People who are prescribed antibiotics for bacterial infections should receive a shorter course of medication, according to new sinus treatment guidelines. (Jacky Chen/Reuters)

"If the infection turns out to be viral — as most are — the antibiotics won't help and in fact can cause harm by increasing antibiotic resistance, exposing patients to drug side effects unnecessarily and adding cost."

The guidelines were released Wednesday by the Infectious Diseases Society of America. They're the first guidelines the group has written on the topic to advise doctors.

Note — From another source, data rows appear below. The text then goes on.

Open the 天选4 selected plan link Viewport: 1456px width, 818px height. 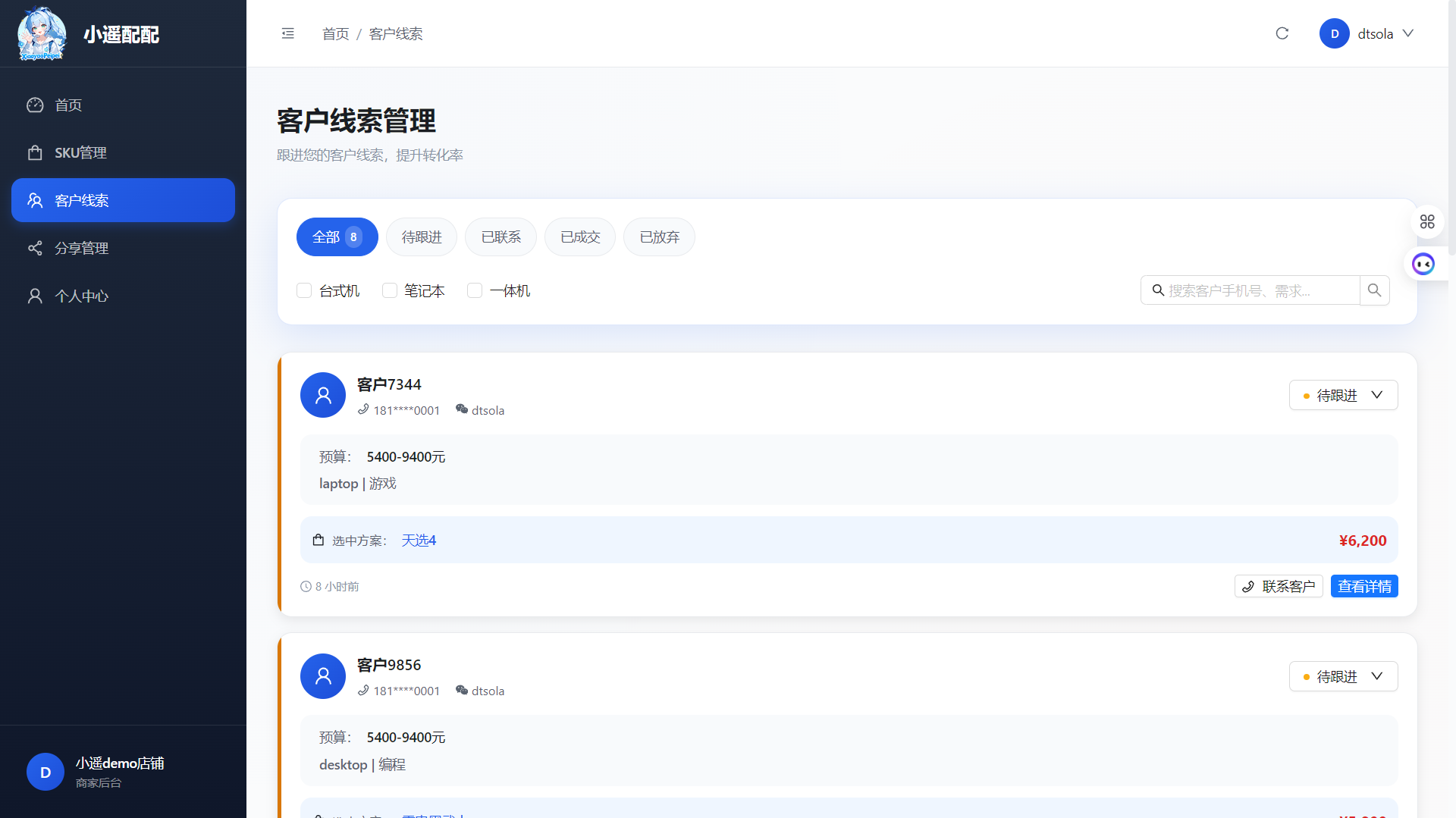pyautogui.click(x=419, y=541)
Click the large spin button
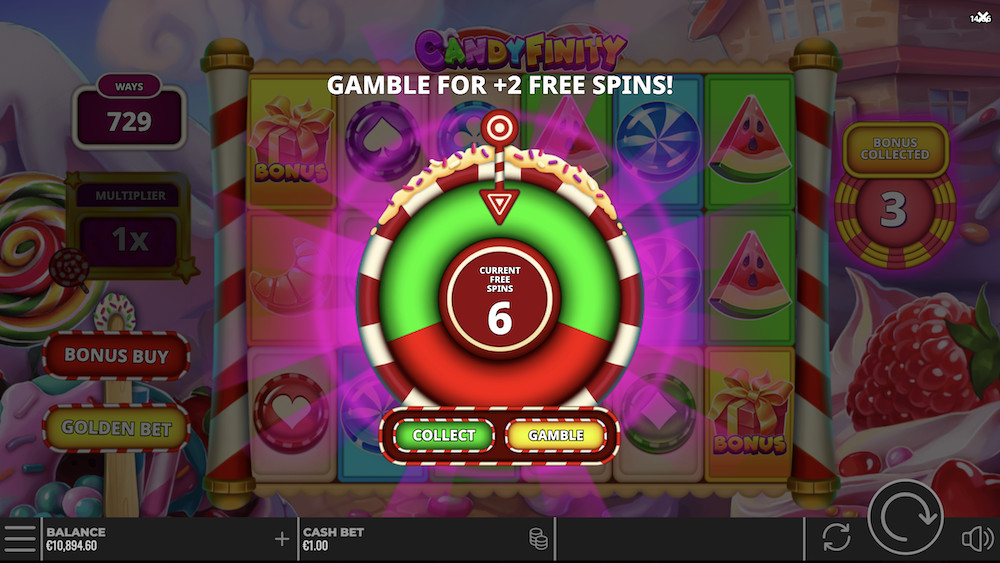The height and width of the screenshot is (563, 1000). tap(905, 517)
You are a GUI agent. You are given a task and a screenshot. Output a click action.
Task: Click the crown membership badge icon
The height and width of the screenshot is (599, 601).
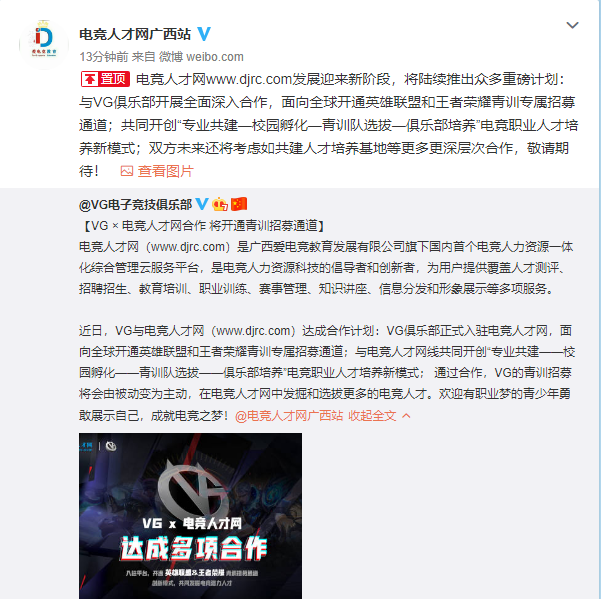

The recommendations include:

  • Distinguishing sinus infections that are likely caused by bacteria, based on the length, severity and combination of symptoms.
  • Prescribing shorter antibiotic treatments for bacterial infections (five to seven days, down from 10 days to two weeks.)
  • Avoiding decongestants and antihistamines that make sinus symptoms worse. Nasal steroids may help ease symptoms in people who have sinus infections and a history of allergies.
  • Sterile saline irrigation may help some symptoms but children may be less likely to tolerate the discomfort of the treatment.

The guidelines are voluntary for physicians. They will be published in the April 15 issue of the journal Clinical Infectious Diseases.